___ Study material ___

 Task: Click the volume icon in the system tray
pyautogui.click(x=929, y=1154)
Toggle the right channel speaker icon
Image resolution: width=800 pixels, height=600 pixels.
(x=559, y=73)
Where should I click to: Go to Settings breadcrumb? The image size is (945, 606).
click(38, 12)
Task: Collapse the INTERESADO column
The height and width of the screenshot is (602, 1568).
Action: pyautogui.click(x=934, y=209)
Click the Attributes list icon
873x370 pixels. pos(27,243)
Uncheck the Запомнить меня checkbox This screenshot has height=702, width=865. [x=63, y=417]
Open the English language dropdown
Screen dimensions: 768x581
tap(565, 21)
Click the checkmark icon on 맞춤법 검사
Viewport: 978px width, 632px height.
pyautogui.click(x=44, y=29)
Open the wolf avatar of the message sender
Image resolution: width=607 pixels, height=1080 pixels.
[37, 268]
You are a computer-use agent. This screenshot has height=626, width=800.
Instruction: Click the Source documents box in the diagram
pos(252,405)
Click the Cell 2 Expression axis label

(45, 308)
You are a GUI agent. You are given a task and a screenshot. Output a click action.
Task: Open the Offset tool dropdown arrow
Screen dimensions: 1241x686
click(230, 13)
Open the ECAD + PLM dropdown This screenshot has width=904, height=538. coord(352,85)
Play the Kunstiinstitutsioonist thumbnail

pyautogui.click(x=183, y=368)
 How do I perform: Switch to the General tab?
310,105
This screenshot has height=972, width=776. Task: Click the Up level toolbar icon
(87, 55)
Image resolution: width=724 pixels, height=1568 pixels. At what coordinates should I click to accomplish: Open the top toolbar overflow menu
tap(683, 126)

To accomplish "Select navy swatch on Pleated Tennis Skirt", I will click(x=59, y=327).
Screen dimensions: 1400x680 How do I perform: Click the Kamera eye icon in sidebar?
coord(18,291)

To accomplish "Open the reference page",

___

▶ [Activity]
Each record above, in full: retype it verbatim.

▶ [Exercise output]
 Task: Click the volume icon in the system tray
pyautogui.click(x=929, y=1154)
Toggle the right channel speaker icon
Image resolution: width=800 pixels, height=600 pixels.
(x=559, y=73)
Where should I click to: Go to Settings breadcrumb? The image size is (945, 606).
click(38, 12)
Task: Collapse the INTERESADO column
The height and width of the screenshot is (602, 1568).
Action: pyautogui.click(x=934, y=209)
Click the Attributes list icon
873x370 pixels. pos(27,243)
Uncheck the Запомнить меня checkbox This screenshot has height=702, width=865. [x=63, y=417]
Open the English language dropdown
Screen dimensions: 768x581
tap(565, 21)
Click the checkmark icon on 맞춤법 검사
Viewport: 978px width, 632px height.
pyautogui.click(x=44, y=29)
Open the wolf avatar of the message sender
Image resolution: width=607 pixels, height=1080 pixels.
[37, 268]
You are a computer-use agent. This screenshot has height=626, width=800.
Instruction: Click the Source documents box in the diagram
pos(252,405)
Click the Cell 2 Expression axis label

(45, 308)
You are a GUI agent. You are given a task and a screenshot. Output a click action.
Task: Open the Offset tool dropdown arrow
Screen dimensions: 1241x686
click(230, 13)
Open the ECAD + PLM dropdown This screenshot has width=904, height=538. coord(352,85)
Play the Kunstiinstitutsioonist thumbnail

pyautogui.click(x=183, y=368)
 How do I perform: Switch to the General tab?
310,105
This screenshot has height=972, width=776. Task: Click the Up level toolbar icon
(87, 55)
Image resolution: width=724 pixels, height=1568 pixels. At what coordinates should I click to accomplish: Open the top toolbar overflow menu
tap(683, 126)

To accomplish "Select navy swatch on Pleated Tennis Skirt", I will click(x=59, y=327).
Screen dimensions: 1400x680 How do I perform: Click the Kamera eye icon in sidebar?
coord(18,291)

To accomplish "Open the reference page",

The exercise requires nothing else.